**Pixel coordinate grounding data:**
- - -

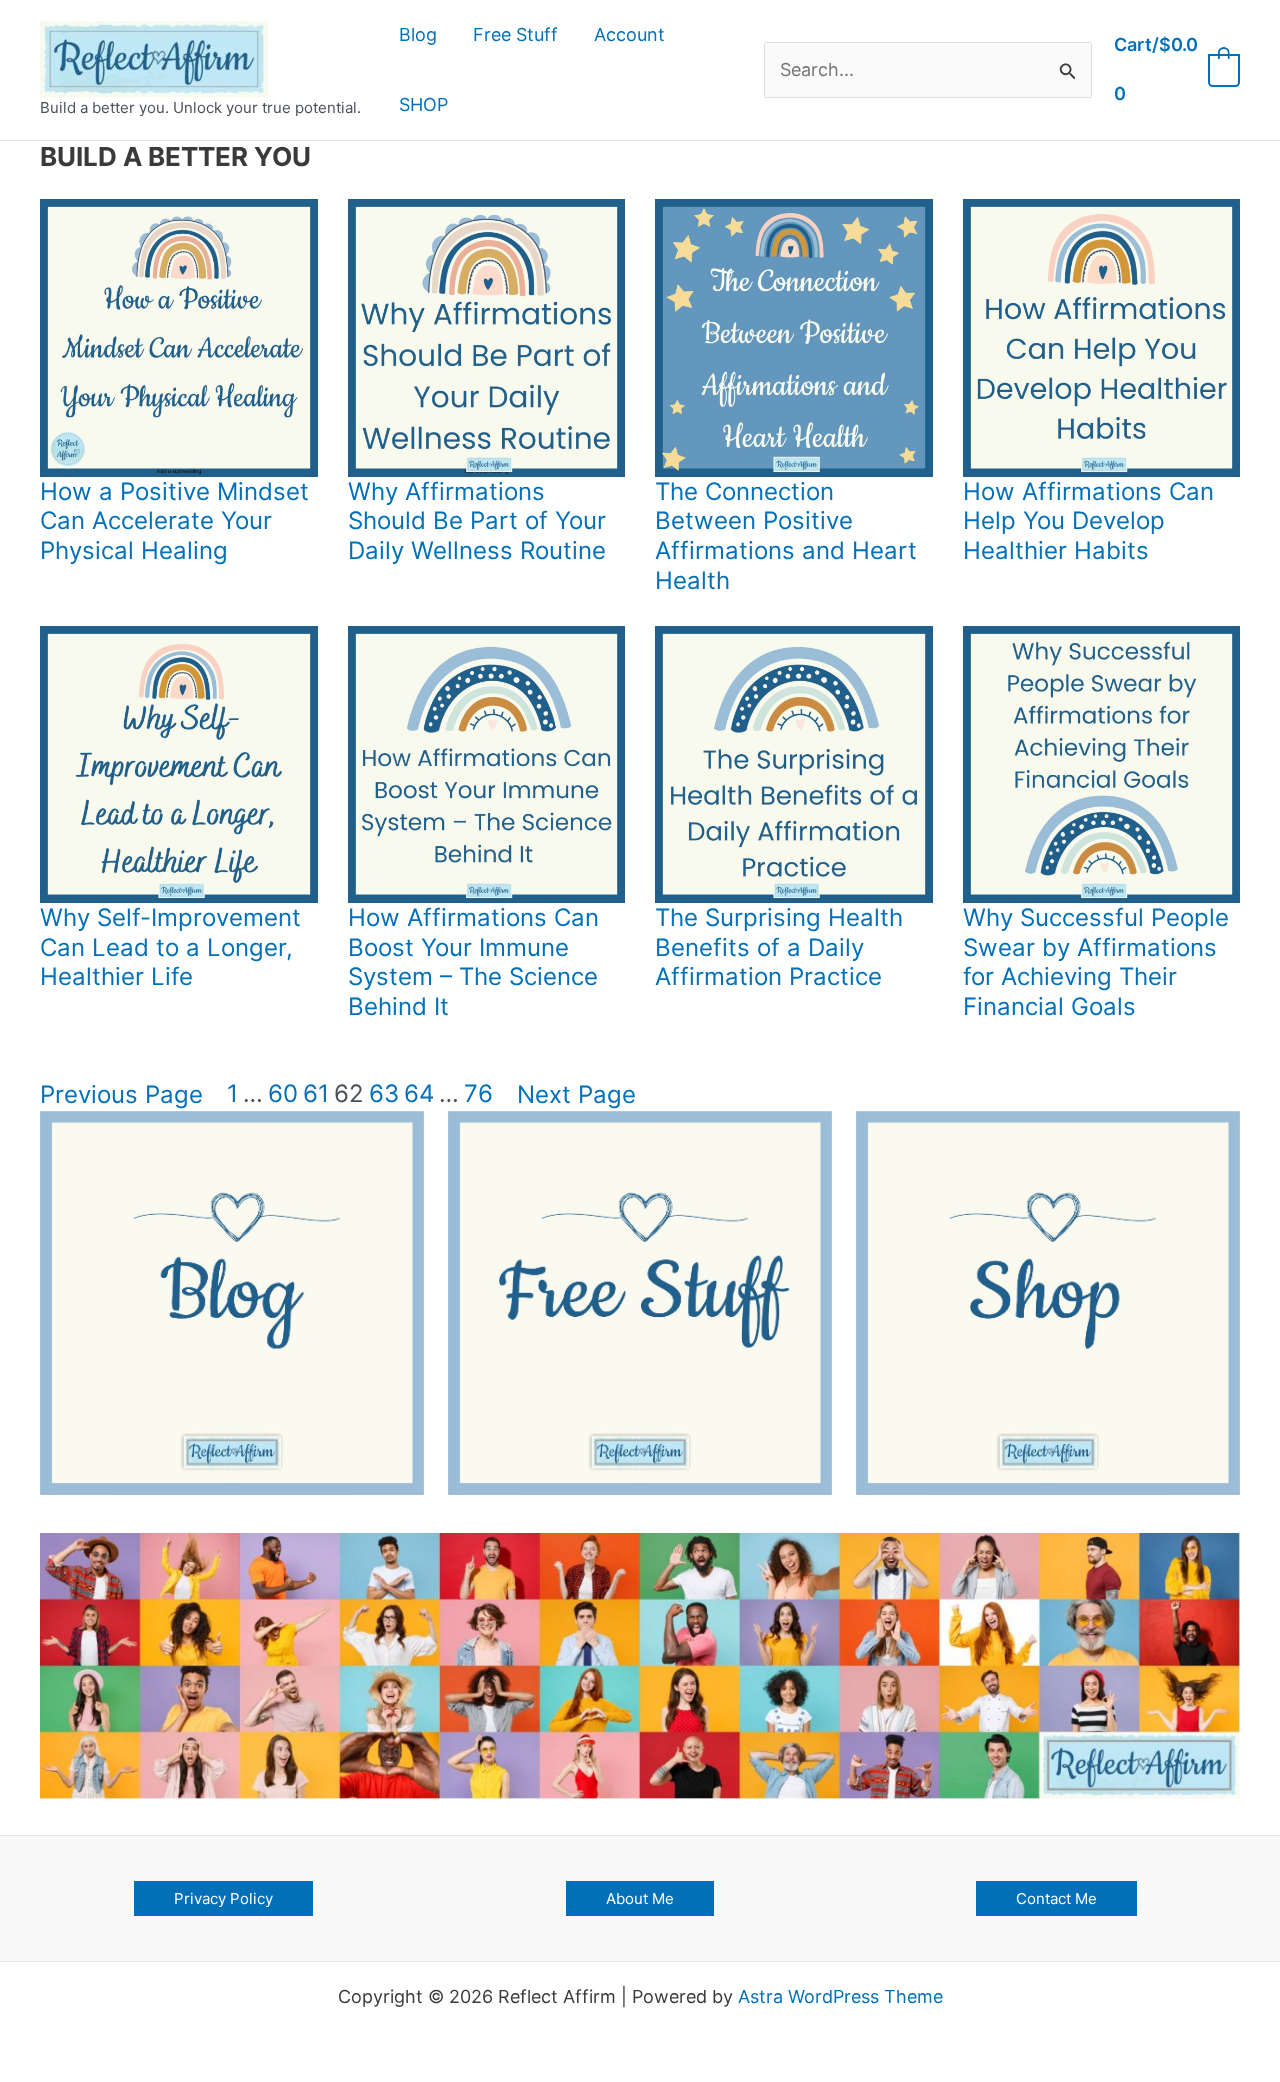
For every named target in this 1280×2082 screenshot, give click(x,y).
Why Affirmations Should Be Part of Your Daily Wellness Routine (477, 521)
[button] (223, 1898)
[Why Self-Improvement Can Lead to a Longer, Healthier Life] (179, 765)
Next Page (576, 1094)
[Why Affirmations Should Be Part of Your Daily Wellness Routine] (487, 338)
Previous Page (121, 1094)
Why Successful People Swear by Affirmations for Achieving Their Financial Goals (1096, 962)
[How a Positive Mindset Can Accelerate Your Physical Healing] (179, 338)
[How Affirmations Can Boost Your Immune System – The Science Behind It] (487, 765)
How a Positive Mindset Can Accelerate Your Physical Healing (174, 521)
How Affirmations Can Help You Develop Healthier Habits (1088, 521)
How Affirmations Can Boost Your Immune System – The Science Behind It (473, 962)
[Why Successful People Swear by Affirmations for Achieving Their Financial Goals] (1102, 765)
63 (384, 1093)
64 (419, 1093)
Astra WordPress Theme (840, 1996)
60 (283, 1093)
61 (316, 1093)
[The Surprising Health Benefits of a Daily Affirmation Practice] (794, 765)
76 (478, 1093)
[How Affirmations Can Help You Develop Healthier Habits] (1102, 338)
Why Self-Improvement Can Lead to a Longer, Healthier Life (170, 947)
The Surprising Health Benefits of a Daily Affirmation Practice (779, 947)
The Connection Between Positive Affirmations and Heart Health (786, 536)
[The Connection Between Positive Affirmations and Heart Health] (794, 338)
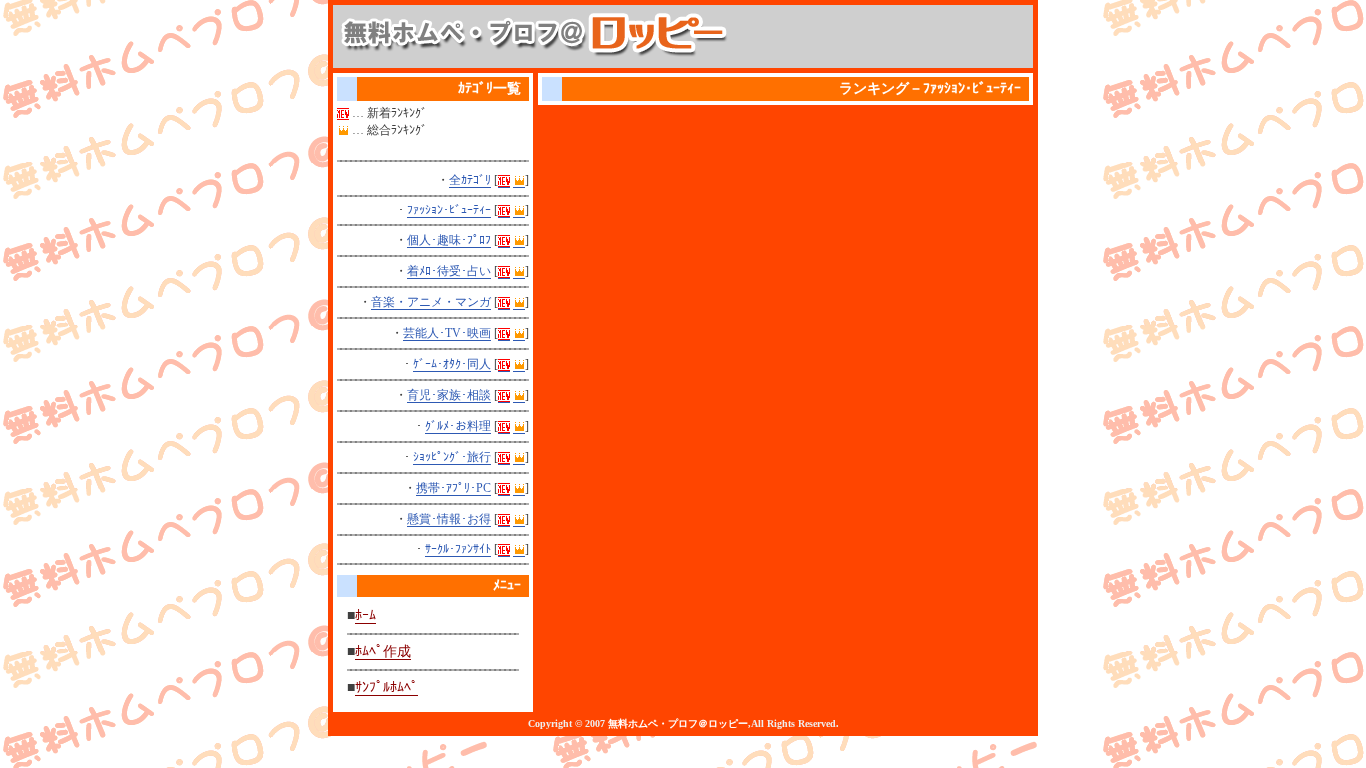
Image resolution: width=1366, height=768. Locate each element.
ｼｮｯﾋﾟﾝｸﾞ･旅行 (452, 457)
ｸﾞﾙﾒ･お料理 (458, 426)
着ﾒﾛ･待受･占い (449, 271)
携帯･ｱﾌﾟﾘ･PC (453, 488)
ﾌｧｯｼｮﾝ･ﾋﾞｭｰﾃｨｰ (449, 210)
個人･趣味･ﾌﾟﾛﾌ (449, 240)
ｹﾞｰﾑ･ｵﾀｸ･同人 (452, 364)
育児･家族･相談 (449, 395)
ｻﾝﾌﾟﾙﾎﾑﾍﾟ (386, 687)
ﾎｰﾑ (365, 615)
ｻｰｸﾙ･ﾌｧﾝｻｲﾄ (458, 549)
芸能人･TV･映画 (447, 333)
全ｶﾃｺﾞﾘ (470, 180)
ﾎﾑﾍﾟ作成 (383, 651)
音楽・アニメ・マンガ (431, 302)
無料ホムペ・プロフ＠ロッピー (678, 723)
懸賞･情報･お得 (449, 519)
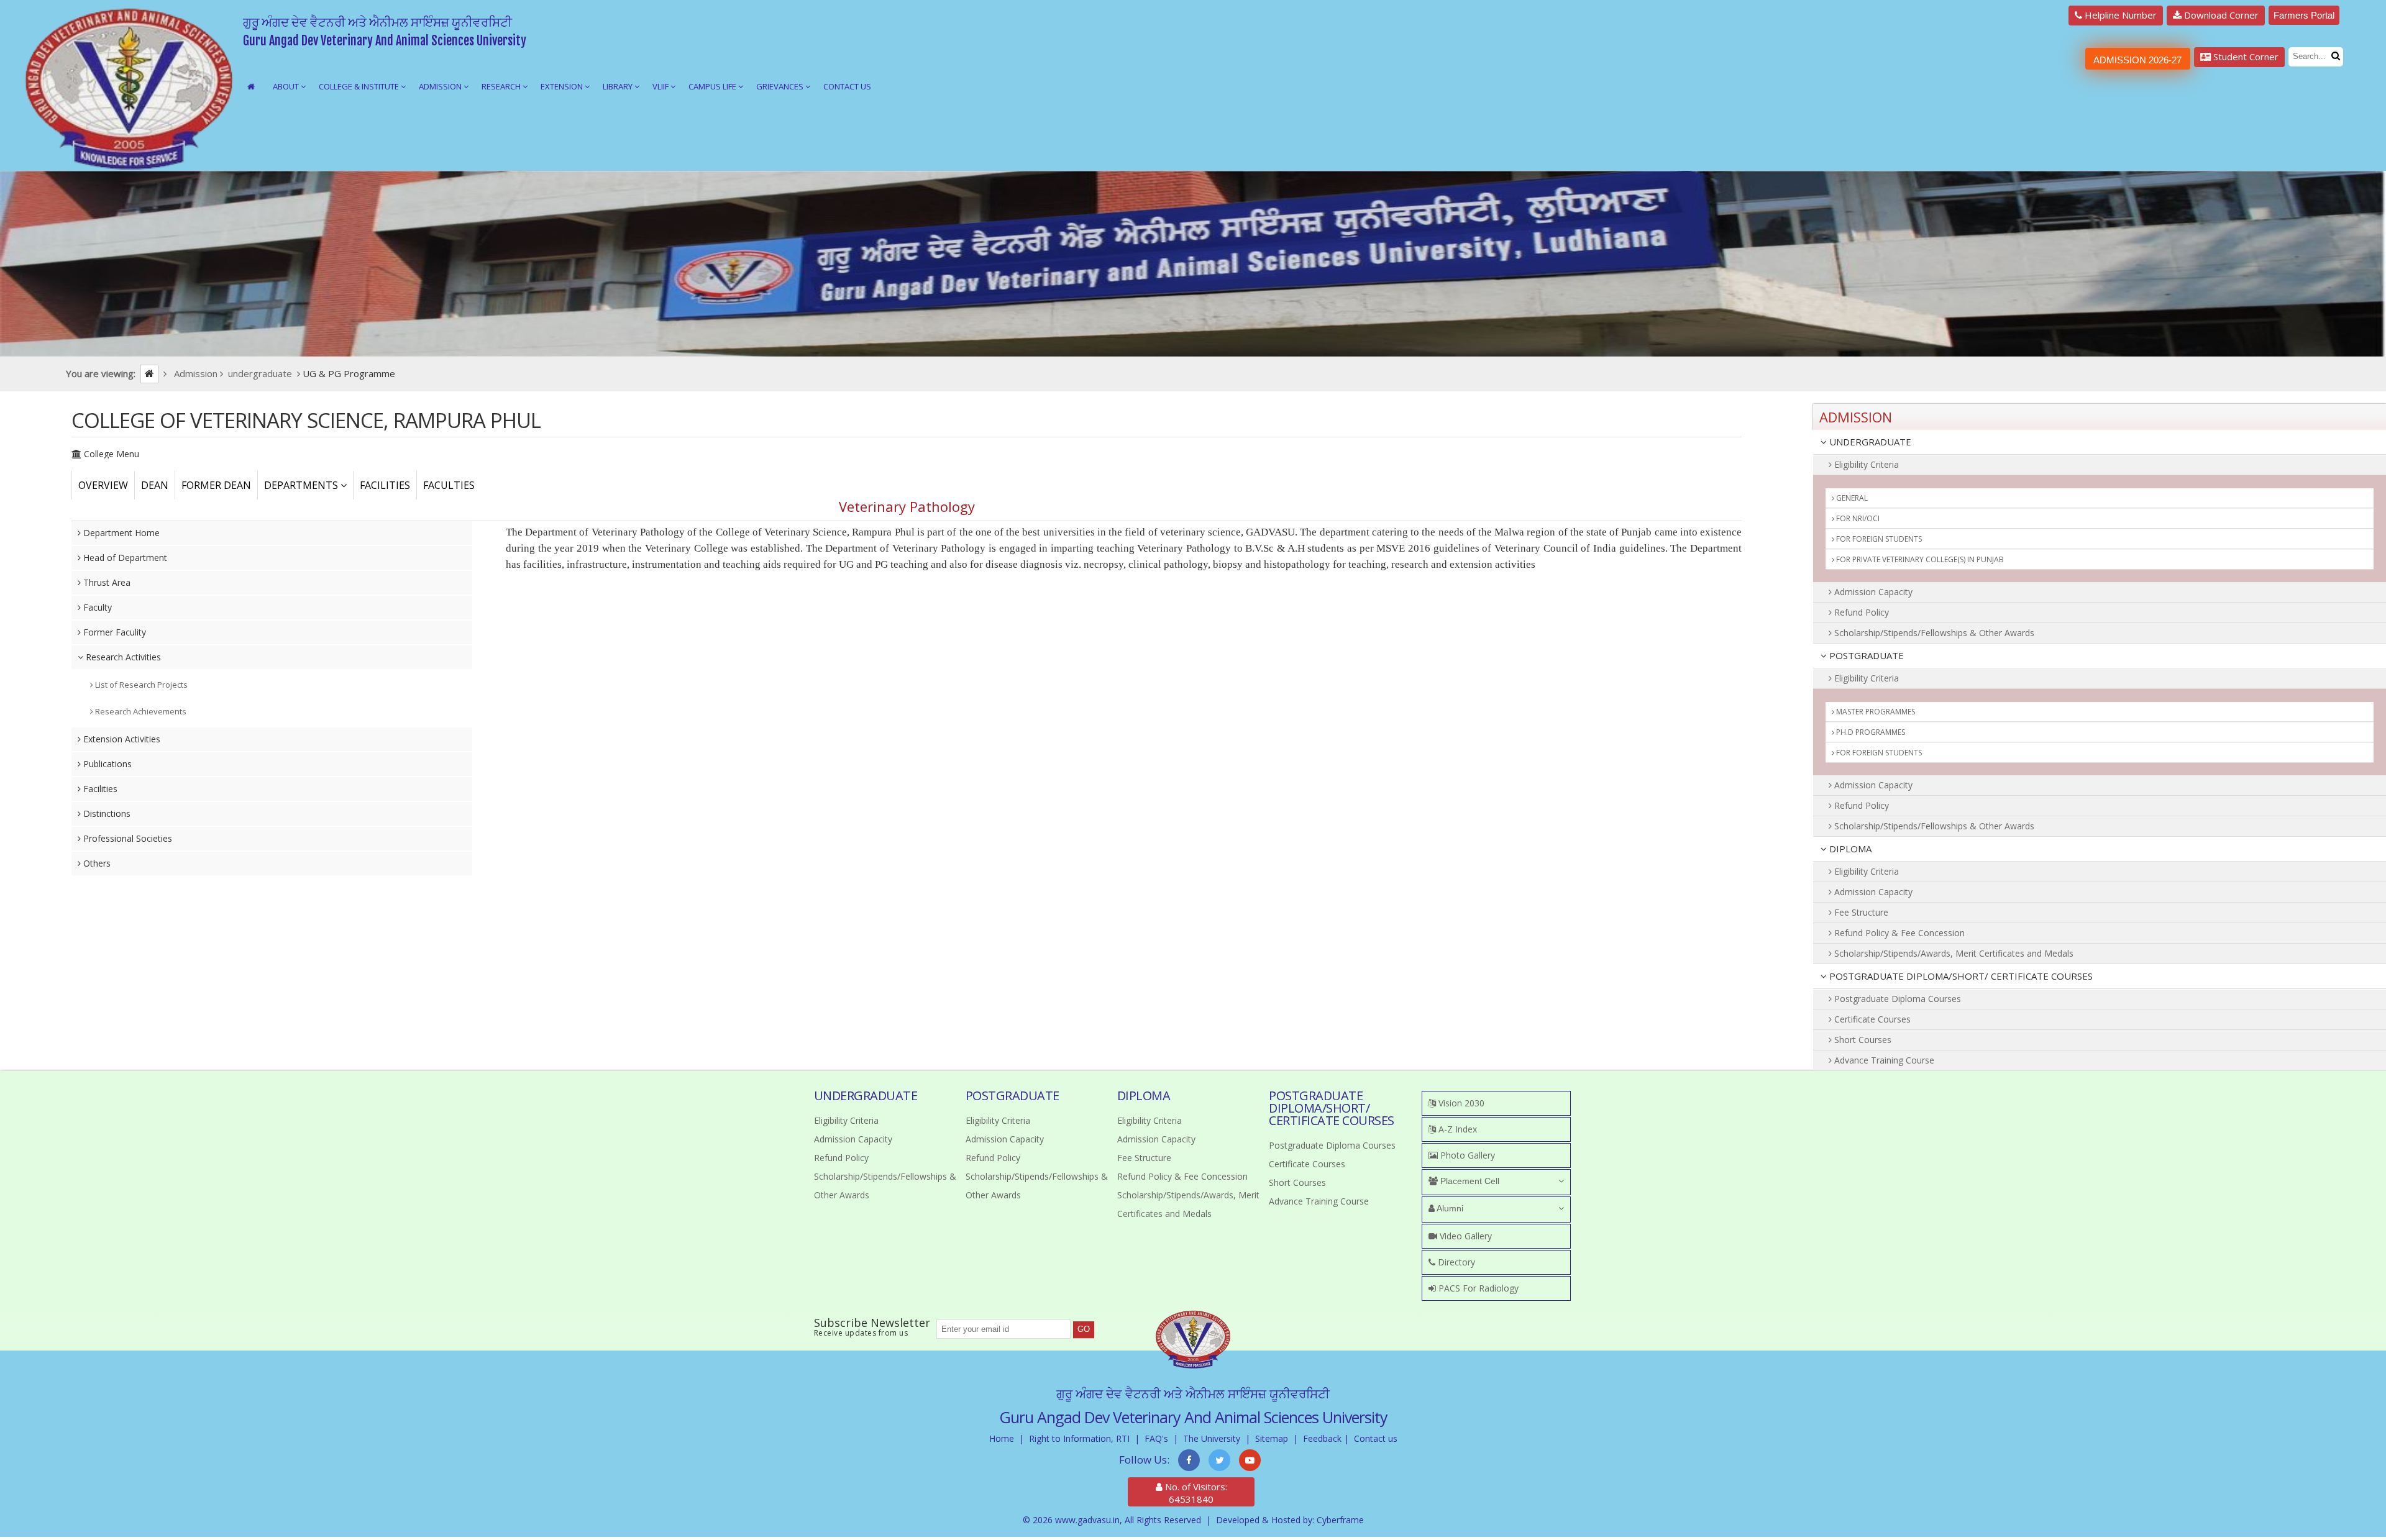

- - -

Say only the number of lines above holding "Connection".

**TASK RESPONSE:** 2